I exercise a lot. Every day, I will surf for as many as four or five hours on the crystal waters of the Internet. It is strenuous exercise, trawling through the pile of junk on the world wide web in search of that little titbit that I can use to make myself seem like a more interesting and knowledgeable person at parties, and usually I get back home from the office exhausted and wanting to flop on the sofa, exercising only my right thumb in clicking straight through two channels of political discussions, a game show with contestants who have the IQ of expired cheese and a Latin American soap opera dubbed into Greek where the actors mouths move twenty seconds before you hear them talk.

 

All this is very hard work and enough for me, because I am extremely lazy. I used to enjoy working up a sweat at the gym, lifting hundred pound weights with my thighs while reading a magazine feature brawny men with veins popping up all over their bodies striking a pose and smiling inanely.

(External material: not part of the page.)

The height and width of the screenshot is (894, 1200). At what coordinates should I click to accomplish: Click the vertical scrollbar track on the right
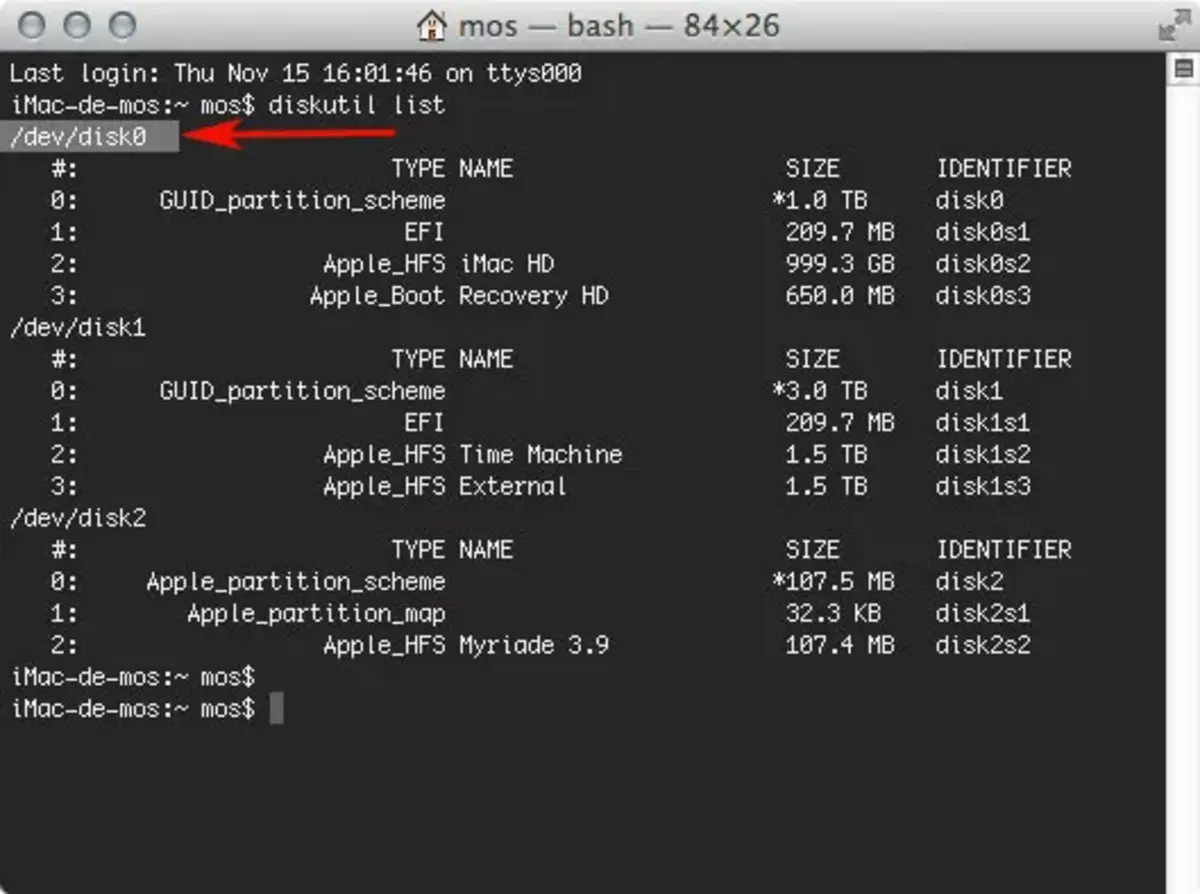coord(1183,480)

I used to do as many as fifty sit-ups in under five minutes (well, maybe it was five in under fifty minutes) but I gave it all up because I couldn’t be bother to walk the few hundred metres to the gym.

 

I do not and cannot ride a bike, not having removed the safety wheels of my little bicycle when I was a kid. I do not play basketball, for the plain reason that I am short and useless and I haven’t played football in six years. I don’t even walk any great distances anymore, preferring instead, like most Cypriots to get into my big, gas-guzzling car and drive whenever I want to go to a shop, seeking to find a parking spot as near as possible to the shop and preferably in it. This is why they lower the shutters when they see me coming.

 

No, I do walk a little to be honest, but that about it. I don’t really get any exercise most of the week. But every Saturday, my sister and her husband come over for lunch with their two toddlers, who I love to bits, and, after my niece is done sulking and shouting and my nephew has bumped into enough furniture we try to usher them out into the yard and away from the furniture.

 

Then I get out an old ball, the kind you buy from kiosks for a fiver and running around with it doing my best to impress the toddlers. My niece will often watch me as I try to jump with the ball between my ankles saying: “I am Blanco, Mexico’s greatest striker.” By that time, my nephew has wandered off to eat the flowers.

 

Often I will pretend I am the great Johan Cruyff and attempt to impress them with a signature turn, but occasionally I will end up missing the ball and falling on my face. While my niece looks at me baffled, my nephew will toddle up to me offering me a flower and saying: Tataki”, even though I am only his sister’s godfather, “here, have a flower. It will perk you up and give you energy”. At least that is what I assume he is saying. To me it just sounds like: “googoo joojoo bababa tataki?”.

 

After I give them both a great big hug and several big, sloppy kisses, we will go inside where my niece will often ask me to play chess while my nephew asks me if he can eat one of the bishops.

 

I want to teach my niece chess. It might be the only exercise I’ll be getting in the cold winter months. But I’m afraid she’ll learn quickly and will soon be checkmating me in straight games. I imagine my nephew will then pick up one of the pawns that I have lost in battle and offer it to me saying “Googoo booboo dada. Joojoo ba?” which means “It doesn’t taste like much, does it? Got any flowers?”